Au fond du hangars, Kaléidoscope brisée, corps dissous avec. Palpitation, fragmentation, sueur froide et euphorie. Ca grince en boucle. clack clack, il y’a de l’écho derrière cette porte. Déverrouillée clack clack en boucle morceau de couleur et bout de végétaux. Tourne tourne et échappées en fourmillement dédoublé. Dedans/dehors plus vite plus fort. clack clack palpite et toune, ronge et diffuse. infuse. clack clack. Dedans/dehors…

 

Recherches et expérimentations sur un dispositif de projection visuel et sonore.

 

Le dispositif comprend un projecteur diapositives, amplifié par un micro-contact, accompagnée d’une pédale loop et augmenté à l’aide de miroirs, de kaléidoscopes et de lentilles à effet grossissant.

 

Il s’agit de créer des projections mobiles dans l’espace, qui convoquent des jeux de réflexion et de diffraction.

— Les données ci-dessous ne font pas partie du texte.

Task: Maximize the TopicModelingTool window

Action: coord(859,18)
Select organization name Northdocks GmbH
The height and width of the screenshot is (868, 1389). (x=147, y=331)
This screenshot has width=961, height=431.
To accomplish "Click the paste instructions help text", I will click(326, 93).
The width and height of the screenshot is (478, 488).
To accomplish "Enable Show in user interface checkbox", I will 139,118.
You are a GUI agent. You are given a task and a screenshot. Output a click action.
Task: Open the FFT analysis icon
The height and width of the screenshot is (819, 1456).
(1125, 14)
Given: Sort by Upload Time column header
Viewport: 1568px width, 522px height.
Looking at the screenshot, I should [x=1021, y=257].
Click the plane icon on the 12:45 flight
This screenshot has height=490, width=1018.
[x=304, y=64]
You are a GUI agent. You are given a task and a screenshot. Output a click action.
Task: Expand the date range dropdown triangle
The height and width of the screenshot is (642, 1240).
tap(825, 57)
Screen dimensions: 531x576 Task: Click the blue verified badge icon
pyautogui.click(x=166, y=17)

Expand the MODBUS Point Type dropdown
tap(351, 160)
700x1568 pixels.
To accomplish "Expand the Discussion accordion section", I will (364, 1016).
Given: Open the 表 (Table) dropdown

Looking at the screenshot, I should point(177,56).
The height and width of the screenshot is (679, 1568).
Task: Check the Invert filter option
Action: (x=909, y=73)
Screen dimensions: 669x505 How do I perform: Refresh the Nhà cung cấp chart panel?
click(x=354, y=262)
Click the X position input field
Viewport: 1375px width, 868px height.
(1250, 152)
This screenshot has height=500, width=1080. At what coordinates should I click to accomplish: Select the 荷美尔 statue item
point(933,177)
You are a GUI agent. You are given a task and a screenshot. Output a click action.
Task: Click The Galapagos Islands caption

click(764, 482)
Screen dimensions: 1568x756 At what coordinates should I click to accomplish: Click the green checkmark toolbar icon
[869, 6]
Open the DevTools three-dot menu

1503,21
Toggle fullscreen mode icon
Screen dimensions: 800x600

L’image fixe cherche à s’échapper de son cadre, à se diviser, se fragmenter.

La production sonore venant du même objet que la production visuelle, Discope cherche à explorer et détourner les diverses fonctions et facettes de ce même objet/outil.

Les images projetées sont des diapositives d’œuvres de la grande « histoire de l’art » (Matisse, Picasso, jérome bosh) passé à l’acide. Ici les diapos qui furent des outils pédagogiques deviennent des formes abstraites à l’aspect cellulaire.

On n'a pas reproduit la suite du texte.